Now this is interesting:
Thanks to Leakgate Special Counsel Patrick Fitzgerald's decision to indict "Scooter" Libby last week, Bush administration accuser Joe Wilson is once again the toast of Washington, D.C. - recycling the fifteen minutes of fame he first purchased in July 2003 with the claim that Bush lied about Iraq's plan to acquire uranium from Niger.
Why was Bush's uranium claim so important? Because if true, the mere attempt by the Iraqi dictator to acquire uranium would show that he had clear and incontrovertible plans to restart his nuclear program.
Maybe that's why the press seldom discusses the fact that Saddam already had a staggeringly large stockpile of uranium - 500 tons, to be exact.
And if his mere intention to acquire uranium was enough to justify fears of Saddam's nuclear ambition, what would the average person deduce from that fact that he'd already stockpiled a huge quantity of the bombmaking fuel?
Read the whole thing and then check this out:
It’s puzzling that Wilson would find ridiculous the mere possibility of Saddam trying to make such deal with Niger. According to a Nigerian mining minister, Wilson had reported to the CIA that Saddam had indeed tried to purchase 400 tons of yellow cake uranium in 1998. Why would the idea be scoffed at by Wilson that Saddam would continue to try buy the illegal item just a few years later?

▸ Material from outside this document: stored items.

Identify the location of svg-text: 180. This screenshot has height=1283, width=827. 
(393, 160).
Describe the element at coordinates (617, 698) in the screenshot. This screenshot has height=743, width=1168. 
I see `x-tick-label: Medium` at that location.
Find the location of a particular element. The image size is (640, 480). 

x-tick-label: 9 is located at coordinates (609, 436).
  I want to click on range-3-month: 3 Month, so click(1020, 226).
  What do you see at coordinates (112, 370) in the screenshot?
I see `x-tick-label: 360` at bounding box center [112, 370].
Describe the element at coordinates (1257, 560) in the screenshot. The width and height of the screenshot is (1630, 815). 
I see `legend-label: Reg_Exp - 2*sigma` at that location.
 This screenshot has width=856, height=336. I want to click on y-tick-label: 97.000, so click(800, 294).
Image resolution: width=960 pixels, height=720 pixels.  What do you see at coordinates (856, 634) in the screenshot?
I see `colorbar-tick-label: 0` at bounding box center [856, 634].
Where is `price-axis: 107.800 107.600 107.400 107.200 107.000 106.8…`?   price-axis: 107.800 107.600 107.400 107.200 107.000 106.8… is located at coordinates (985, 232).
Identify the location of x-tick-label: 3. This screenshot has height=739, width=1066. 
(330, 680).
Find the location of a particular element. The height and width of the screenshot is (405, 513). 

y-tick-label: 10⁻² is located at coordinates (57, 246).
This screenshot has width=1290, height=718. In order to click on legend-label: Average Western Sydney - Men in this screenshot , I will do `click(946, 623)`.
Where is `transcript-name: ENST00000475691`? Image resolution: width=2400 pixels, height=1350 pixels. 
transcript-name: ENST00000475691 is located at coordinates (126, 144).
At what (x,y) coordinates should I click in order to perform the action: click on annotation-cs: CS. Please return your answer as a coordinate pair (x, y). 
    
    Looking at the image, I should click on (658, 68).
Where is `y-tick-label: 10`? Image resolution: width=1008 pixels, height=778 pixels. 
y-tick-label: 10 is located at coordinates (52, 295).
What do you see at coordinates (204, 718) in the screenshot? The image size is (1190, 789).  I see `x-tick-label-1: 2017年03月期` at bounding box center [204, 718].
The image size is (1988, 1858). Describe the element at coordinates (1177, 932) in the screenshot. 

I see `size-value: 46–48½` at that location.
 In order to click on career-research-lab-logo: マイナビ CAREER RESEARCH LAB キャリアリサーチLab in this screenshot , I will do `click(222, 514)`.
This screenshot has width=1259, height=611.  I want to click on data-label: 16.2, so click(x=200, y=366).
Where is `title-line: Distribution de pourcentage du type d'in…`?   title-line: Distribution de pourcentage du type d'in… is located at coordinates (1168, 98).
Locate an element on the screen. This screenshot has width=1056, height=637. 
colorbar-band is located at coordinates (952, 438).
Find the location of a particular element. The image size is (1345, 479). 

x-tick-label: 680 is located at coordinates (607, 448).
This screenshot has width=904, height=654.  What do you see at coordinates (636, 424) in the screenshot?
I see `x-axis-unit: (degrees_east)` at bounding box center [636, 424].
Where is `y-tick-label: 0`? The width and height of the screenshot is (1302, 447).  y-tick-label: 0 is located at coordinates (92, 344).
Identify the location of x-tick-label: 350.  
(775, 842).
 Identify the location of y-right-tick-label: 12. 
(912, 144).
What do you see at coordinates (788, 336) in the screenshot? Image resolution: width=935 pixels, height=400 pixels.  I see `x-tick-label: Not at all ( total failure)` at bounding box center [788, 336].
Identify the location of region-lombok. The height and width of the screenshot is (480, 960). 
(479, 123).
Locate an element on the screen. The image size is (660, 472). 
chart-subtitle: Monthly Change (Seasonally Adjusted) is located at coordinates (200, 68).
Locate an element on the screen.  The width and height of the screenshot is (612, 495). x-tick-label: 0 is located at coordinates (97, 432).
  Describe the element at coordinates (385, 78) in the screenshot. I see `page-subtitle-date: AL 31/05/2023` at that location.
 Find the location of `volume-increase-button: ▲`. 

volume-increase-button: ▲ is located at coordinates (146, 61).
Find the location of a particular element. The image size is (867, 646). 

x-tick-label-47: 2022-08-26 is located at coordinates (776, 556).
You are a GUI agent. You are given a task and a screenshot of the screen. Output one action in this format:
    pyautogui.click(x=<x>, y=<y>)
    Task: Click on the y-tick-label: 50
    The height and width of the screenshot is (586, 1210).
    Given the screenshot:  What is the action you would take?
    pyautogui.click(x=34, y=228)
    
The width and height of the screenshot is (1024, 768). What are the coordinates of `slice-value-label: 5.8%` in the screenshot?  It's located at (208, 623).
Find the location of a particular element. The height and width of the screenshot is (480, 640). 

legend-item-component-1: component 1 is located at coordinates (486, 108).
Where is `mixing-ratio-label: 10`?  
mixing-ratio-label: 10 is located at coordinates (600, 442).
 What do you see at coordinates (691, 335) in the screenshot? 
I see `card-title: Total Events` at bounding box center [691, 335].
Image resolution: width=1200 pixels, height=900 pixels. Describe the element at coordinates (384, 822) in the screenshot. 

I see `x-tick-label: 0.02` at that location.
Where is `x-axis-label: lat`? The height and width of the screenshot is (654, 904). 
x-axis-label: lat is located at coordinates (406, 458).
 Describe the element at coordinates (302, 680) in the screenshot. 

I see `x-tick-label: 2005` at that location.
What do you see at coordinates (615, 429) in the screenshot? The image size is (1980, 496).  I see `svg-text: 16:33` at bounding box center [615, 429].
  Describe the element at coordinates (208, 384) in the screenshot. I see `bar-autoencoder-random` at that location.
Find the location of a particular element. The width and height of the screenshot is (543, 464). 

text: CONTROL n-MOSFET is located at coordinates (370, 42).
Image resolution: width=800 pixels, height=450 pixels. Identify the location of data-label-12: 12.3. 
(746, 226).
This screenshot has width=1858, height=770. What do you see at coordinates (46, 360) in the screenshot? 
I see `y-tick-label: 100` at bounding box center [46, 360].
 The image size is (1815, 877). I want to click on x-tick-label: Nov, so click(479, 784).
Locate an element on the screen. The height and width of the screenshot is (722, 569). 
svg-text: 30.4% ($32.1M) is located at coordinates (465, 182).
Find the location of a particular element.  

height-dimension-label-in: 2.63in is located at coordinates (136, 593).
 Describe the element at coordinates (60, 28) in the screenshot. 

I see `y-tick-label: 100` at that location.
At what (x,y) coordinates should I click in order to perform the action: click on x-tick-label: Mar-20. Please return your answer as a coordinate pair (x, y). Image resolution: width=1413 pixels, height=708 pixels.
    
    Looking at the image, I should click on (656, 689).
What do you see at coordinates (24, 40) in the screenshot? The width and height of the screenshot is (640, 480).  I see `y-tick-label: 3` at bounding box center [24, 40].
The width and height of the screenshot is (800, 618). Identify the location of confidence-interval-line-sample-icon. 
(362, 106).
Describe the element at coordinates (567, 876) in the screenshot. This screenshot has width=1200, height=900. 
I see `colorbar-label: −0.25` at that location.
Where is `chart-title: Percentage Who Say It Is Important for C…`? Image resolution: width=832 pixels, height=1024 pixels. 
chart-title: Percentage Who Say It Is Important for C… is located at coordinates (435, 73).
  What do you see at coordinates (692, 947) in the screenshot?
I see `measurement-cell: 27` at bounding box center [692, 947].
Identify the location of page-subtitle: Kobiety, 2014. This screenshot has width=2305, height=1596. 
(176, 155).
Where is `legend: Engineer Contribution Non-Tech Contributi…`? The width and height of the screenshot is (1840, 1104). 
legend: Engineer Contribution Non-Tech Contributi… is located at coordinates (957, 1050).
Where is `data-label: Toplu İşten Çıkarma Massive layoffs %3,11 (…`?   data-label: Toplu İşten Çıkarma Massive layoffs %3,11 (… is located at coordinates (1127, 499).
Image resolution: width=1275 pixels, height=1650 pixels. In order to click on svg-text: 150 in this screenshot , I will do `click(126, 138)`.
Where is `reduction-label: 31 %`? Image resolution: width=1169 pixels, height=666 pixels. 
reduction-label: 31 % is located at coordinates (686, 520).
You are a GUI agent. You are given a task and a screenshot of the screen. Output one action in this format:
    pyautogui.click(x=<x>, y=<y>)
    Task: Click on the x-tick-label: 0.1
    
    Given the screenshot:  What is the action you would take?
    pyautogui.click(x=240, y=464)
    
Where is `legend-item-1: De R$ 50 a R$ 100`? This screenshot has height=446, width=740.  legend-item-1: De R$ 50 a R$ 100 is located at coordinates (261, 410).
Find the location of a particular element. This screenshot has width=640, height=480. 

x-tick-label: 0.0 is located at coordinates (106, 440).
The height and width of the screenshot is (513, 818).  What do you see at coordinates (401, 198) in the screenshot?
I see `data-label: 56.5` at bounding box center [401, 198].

One question that needs to be answered is: Did Wilson have any meetings or contact with French Ambassador DeVillipan prior to being sent to Niger? DeVillipan was the man who brought a promise from his boss, Jacques Chirac, that France would stand by America if Bush would bring the Iraq situation before the United Nations for a vote. Colin Powell, secretary of state at that time, urged the president to take his case before the United Nations partly because of that promise of support. Once France had succeeded in fooling the gullible Colin Powell, the rest was easy. France quickly put a knife between America’s shoulder blades and reversed its vote in favor of Saddam.
Chirac had all but promised his good friend, Saddam, that he could use France’s vote on the Security Council to prevent the United States from invading Iraq. Chirac was wrong. But France apparently had a back-up plan to discredit both Bush and Blair. That plan included a forged document from Niger indicating that Saddam had tried to purchase yellow cake uranium. If Bush and Blair could be fooled into believing the document was genuine, it could be used against them later.
It was that forged document that Joe Wilson referred to when he spoke to a Washington Post reporter and told him that he came to his conclusions about the Niger intelligence because it was based on a forged document. Wilson stated specifically that he knew the document was forged because "the dates and names were wrong." The problem was that Wilson could not possibly have seen this document because even the CIA didn’t see that document until eight months later. Yet, somehow, Wilson knew it was forged. How could he have known then the reason it would be discarded as a forgery nearly a year later?
We now know that the document was indeed forged. An Italian agent named Rocco Martino—intelligence codename "Giacomo"—has shed some light on the origins of the bogus document. Mr. Martino has confessed to Italian authorities that he was commissioned by French intelligence to pick up the document from an agent at the Nigerian embassy. Martino claims that he didn’t know the document was a forgery. It was France’s ultimate goal to use the document to discredit both Bush and Blair in their claims that Saddam was acquiring weapons of mass destruction. Chirac’s plan seems to have worked beyond his wildest dreams.
So, Wilson, a loyal Democrat operative, is chosen to go to Niger on a quest to find out if Saddam was actually trying to purchase yellow cake on the suggestion of his CIA wife, Plame, also a loyal Democrat. There seems to be a great deal of confusion about exactly who requested an agent be sent to Niger and who within the CIA actually chose Wilson to go. Neither has been identified. Oddly, no one within the CIA seems to remember.
Did Wilson go, perhaps comforted by the fact that he already knew the document in question was forged? Was he taken into someone’s confidence not to worry about actually seeking the truth because the groundwork had already been laid to make Bush and Blair appear to be liars? Did Wilson have such a relaxed and pleasant time in Niger with his old friends because he knew before he went what his report was going to be? Did Wilson give an oral report instead of a written one so that if anything went awry, he could say he had been misquoted?
Were there two forces at work here? One force was France with its open hostility to the United States and support of Saddam and the other may have been the leftist forces in America who didn’t really care about Saddam one way or the other. George W. Bush was considered the enemy by the leftists and they would use any means necessary, even if it meant undermining the war effort, to discredit the president. Is it possible these two forces decided to work together? Was Joe Wilson the go-between?
Looks like Joe Wilson needs to be investigated. Read the whole thing and lets not forget about how much France benefited from the scandalous UN Iraqi oil for food program.
And in case you did not read the whole thing at the top:
Responding to the firestorm that erupted after Wilson's July 2003 column, Prime Minister Tony Blair told reporters:
"In case people should think that the whole idea of a link between Iraq and Niger was some invention, in the 1980s we know for sure that Iraq purchased round about 270 tons of uranium from Niger."